Il demeure entendu que l'efficacité d'une loi est subordonnée, dans une large mesure, à son application qui concerne en réalité plusieurs secteurs en charge des missions aussi bien préventives que répressives, d'autant que la loi qui nous intéresse considère effectivement, le toxicomane comme une victime qui a besoin d'une protection et d'une aide, d'où la possibilité d'injonction thérapeutique donnée au juge et la suspension de l'action publique à l'égard des personnes qui se conforment au traitement médical de désintoxication.
Comptez-vous apporter des modifications au plan directeur national?
Il me semble utile de rappeler ici, que le plan directeur national (PDN), adopté par le gouvernement le 29 juin 2003, sous forme de stratégie nationale s'étalant sur cinq ans (2004-2008), trace les grandes lignes de la politique nationale de prévention et de lutte contre la drogue et la toxicomanie.

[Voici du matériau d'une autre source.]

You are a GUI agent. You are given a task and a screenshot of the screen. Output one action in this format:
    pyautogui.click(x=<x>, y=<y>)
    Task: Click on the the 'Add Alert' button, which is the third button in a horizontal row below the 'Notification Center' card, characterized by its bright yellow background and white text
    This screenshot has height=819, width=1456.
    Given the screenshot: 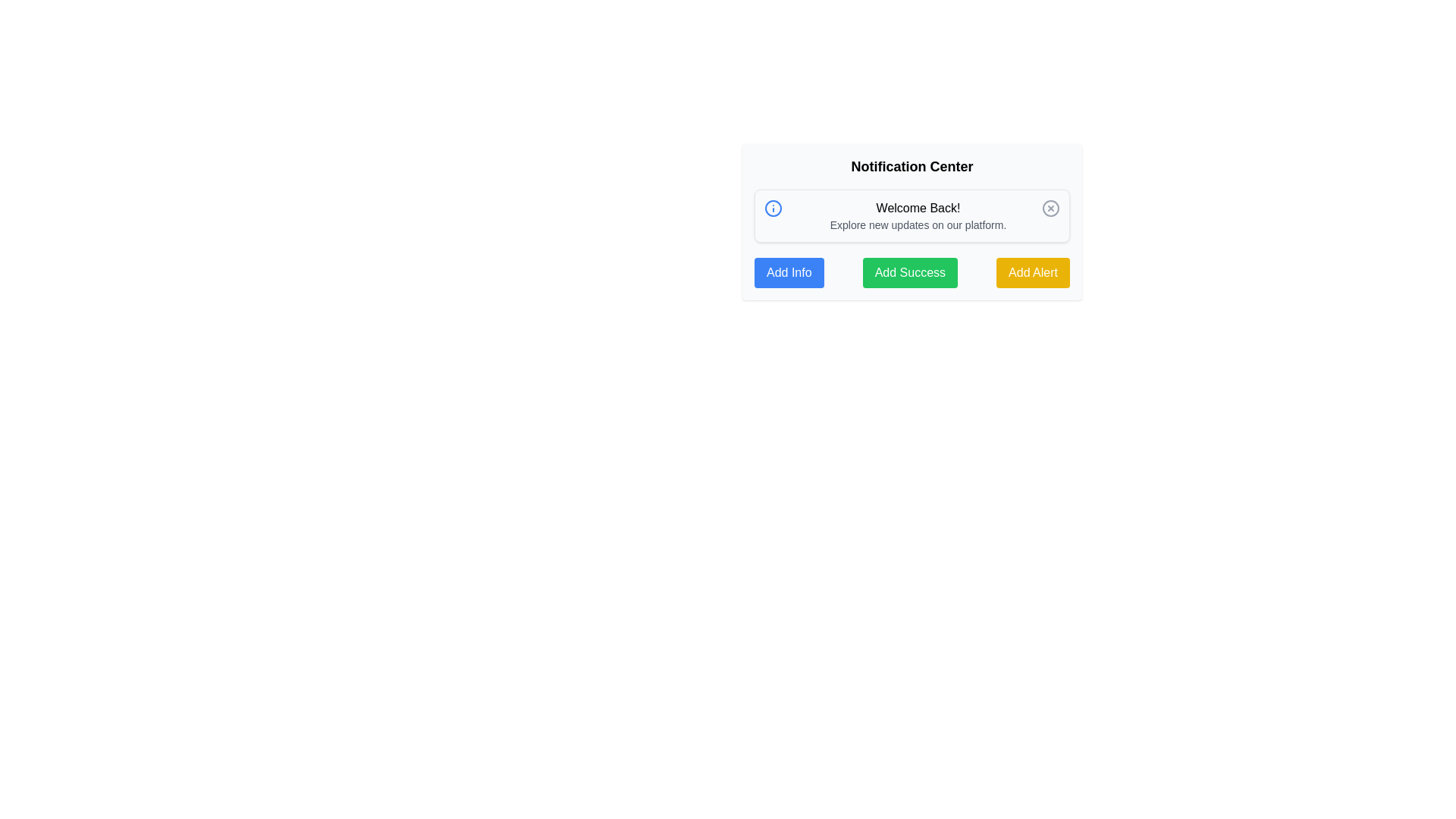 What is the action you would take?
    pyautogui.click(x=1032, y=271)
    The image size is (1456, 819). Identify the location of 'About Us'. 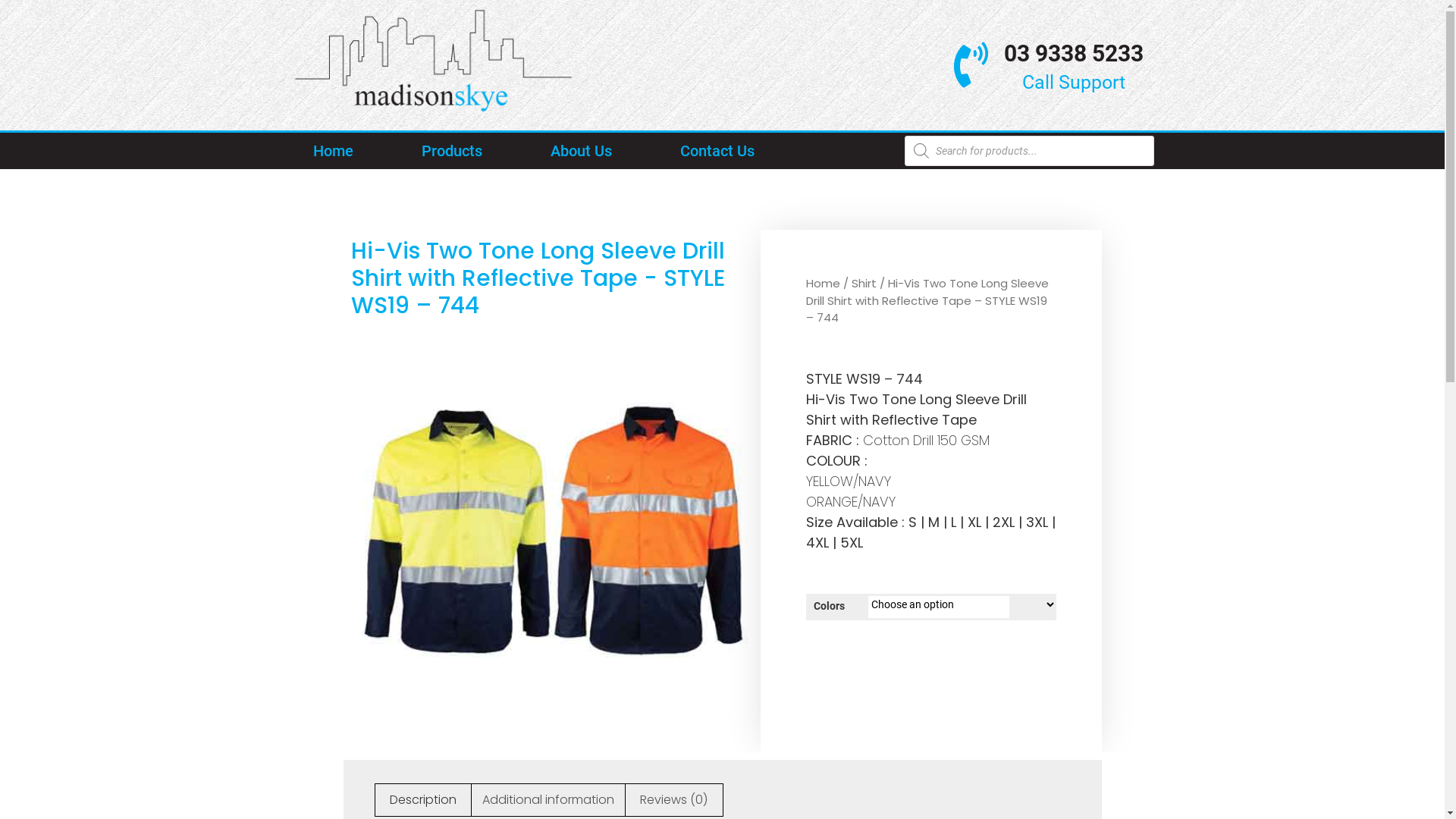
(528, 151).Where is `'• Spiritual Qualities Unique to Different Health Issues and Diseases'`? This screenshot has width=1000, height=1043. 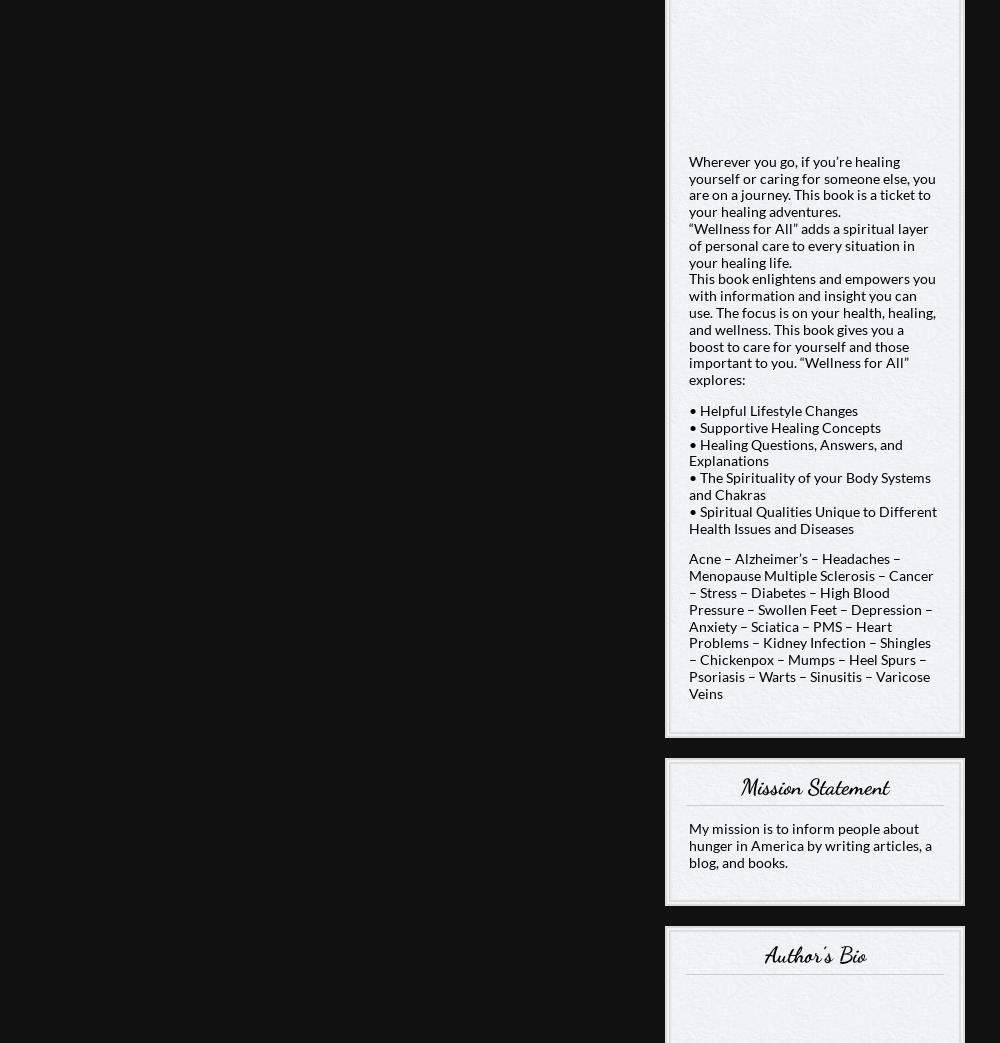
'• Spiritual Qualities Unique to Different Health Issues and Diseases' is located at coordinates (812, 517).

Il est tout à fait évident qu'au cours de son application, les nouvelles données qui apparaissent sur le terrain, appellent l'ensemble des acteurs concernés à apporter, au fur et à mesure, les correctifs qui s'imposent.

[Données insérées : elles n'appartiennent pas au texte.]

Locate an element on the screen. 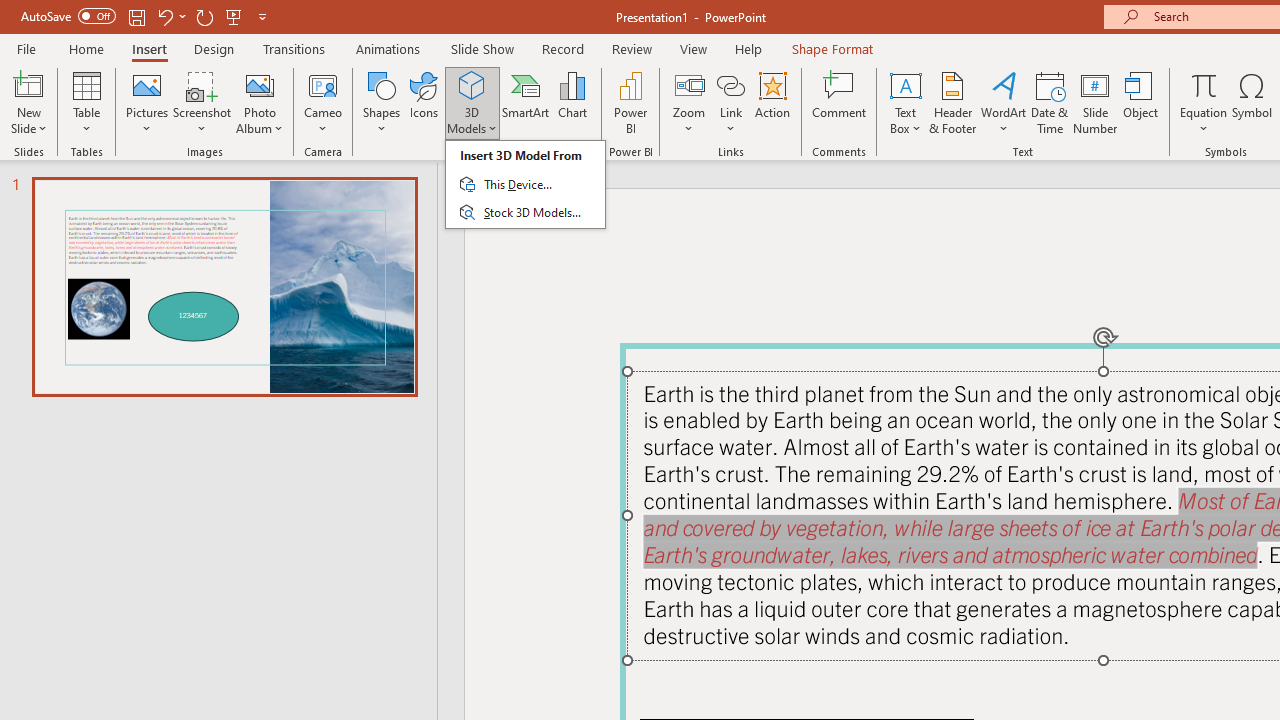 This screenshot has width=1280, height=720. 'Table' is located at coordinates (86, 103).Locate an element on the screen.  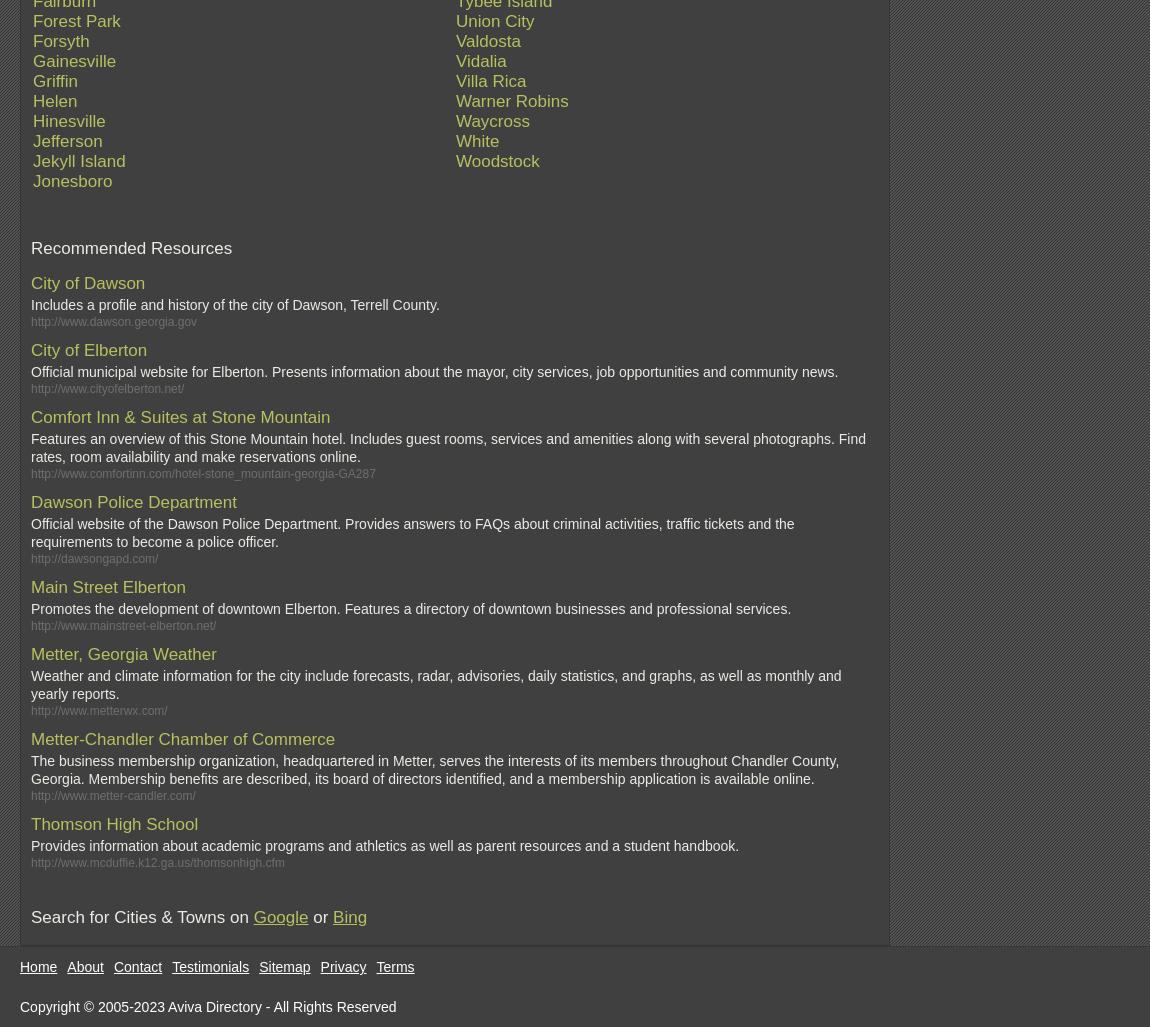
'Search for Cities & Towns on' is located at coordinates (30, 917).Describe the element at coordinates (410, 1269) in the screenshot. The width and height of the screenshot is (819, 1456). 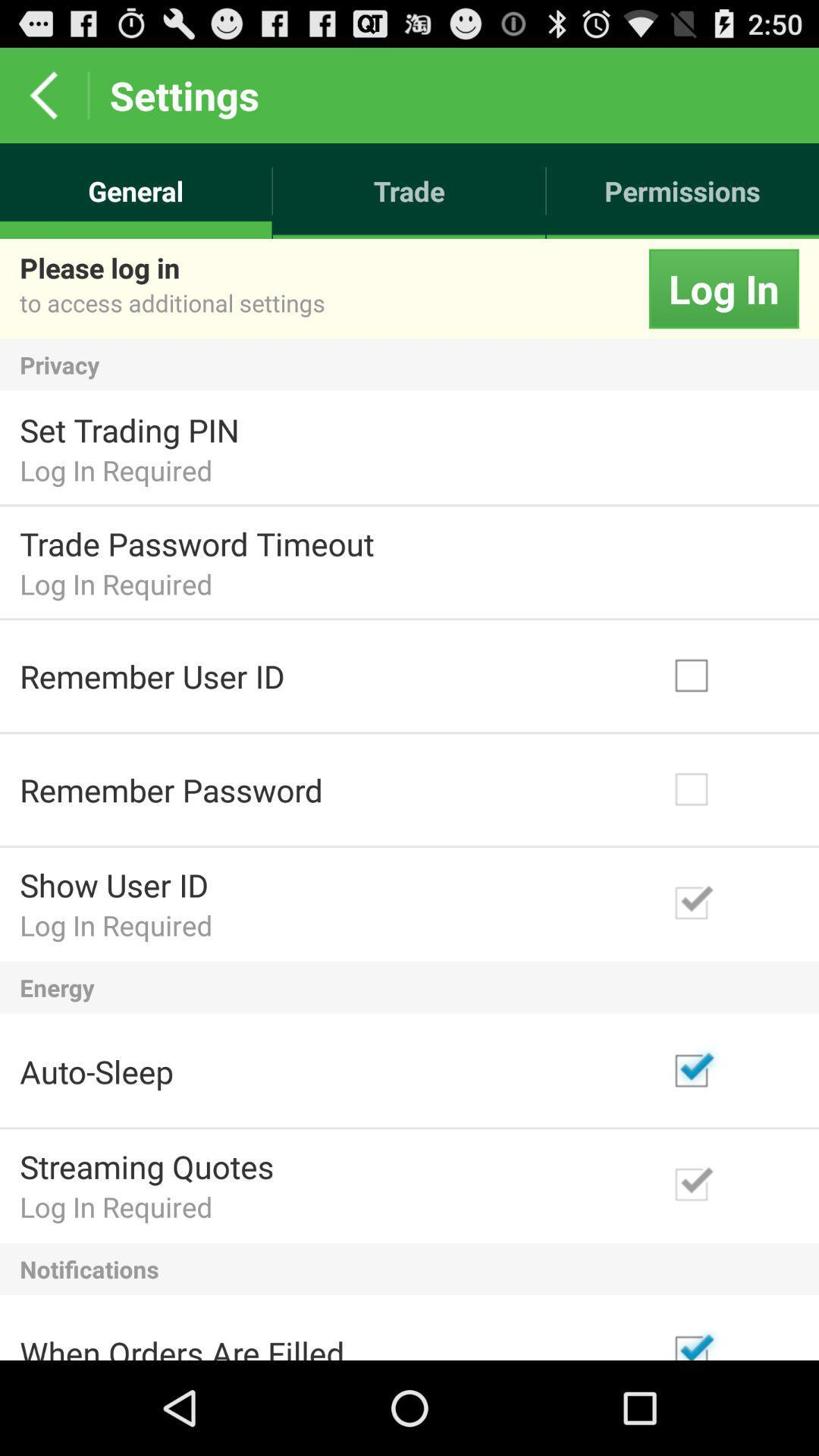
I see `the icon below log in required icon` at that location.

A ce titre, l'Office compte engager dans un bref délai avec les différents partenaires, une évaluation exhaustive dans le but de faire le point sur le niveau d'exécution du PDN et de relever les éventuelles insuffisances. Cette évaluation nous offrira l'occasion de donner un nouvel élan et de redynamiser toutes les actions entreprises à tous les niveaux depuis l'année 2004, début de l'application du PDN.

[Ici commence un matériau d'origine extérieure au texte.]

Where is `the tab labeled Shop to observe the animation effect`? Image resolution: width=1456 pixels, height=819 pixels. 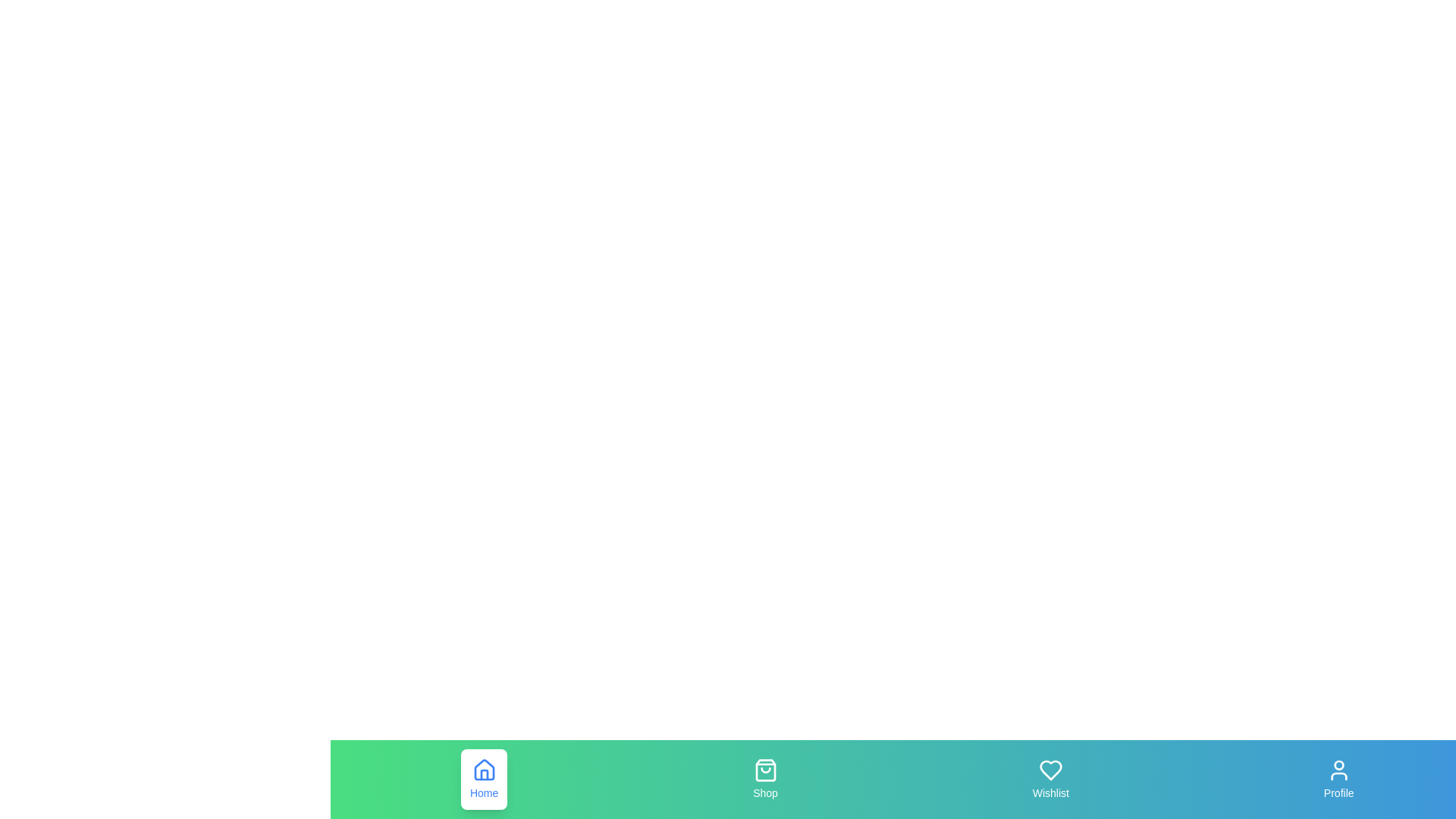
the tab labeled Shop to observe the animation effect is located at coordinates (765, 780).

Quelle est votre stratégie de renforcement de la coopération internationale?
Tout le monde sait que le fléau de la drogue constitue de nos jours une préoccupation majeure pour la communauté internationale tout entière. Aucun pays ne peut se soustraire à la responsabilité d'y faire face étant donné le caractère transnational de cette forme de criminalité organisée. C'est donc à la fois, une responsabilité collective et individuelle. D'autre part, il est évident qu'aucun pays ne saurait à lui seul, mener efficacement la lutte contre la drogue.
Ce postulat nous éclaire sur la nécessité pour notre pays, d'insérer son action dans le cadre d'une coopération régionale et internationale mutuellement bénéfique. Compte tenu de sa situation géographique et des enjeux géopolitiques actuels, la priorité pour nous sera donnée au renforcement de la coopération et des échanges avec les pays du Maghreb, les pays arabes, l'Afrique et l'espace euro-méditerranéen.
Il est à rappeler que l'Algérie a ratifié toutes les conventions internationales relatives au contrôle et à la lutte contre l'usage et le trafic illicites de drogues. Par conséquent, elle est associée à l'ensemble des activités qui sont menées par les organisations internationales spécialisées au sein desquelles nous nous acquittons de nos obligations et nous défendons les intérêts de l'Algérie. Cette coopération implique également pour nous, l'établissement de relations bilatérales avec les pays voisins et avec tous les autres pays dont l'expérience pourrait nous être utile. Dans ce domaine, notre action se réalise dans le cadre d'une concertation permanente avec les services compétents du ministère des Affaires étrangères et de ses représentations diplomatiques à l'étranger.
Est-ce une tradition de nommer toujours des magistrats à la tête de l'Office?
Vous savez, l'homme ne choisit pas toujours son itinéraire. Il obéit souvent à des contingences qui lui échappent.
La seule chose qui compte pour moi, personnellement, est que cette nomination constitue une marque de confiance de la part de M.le président de la République et mon voeu le plus cher est d'en être digne, à travers ma contribution, à la protection de la société contre le fléau destructeur de la drogue.
Dans cette nouvelle mission, je m'attellerai à mettre au service de cette jeune institution toute mon expérience acquise sur le terrain en tant que magistrat, au contact permanent des fléaux que connaît la société algérienne.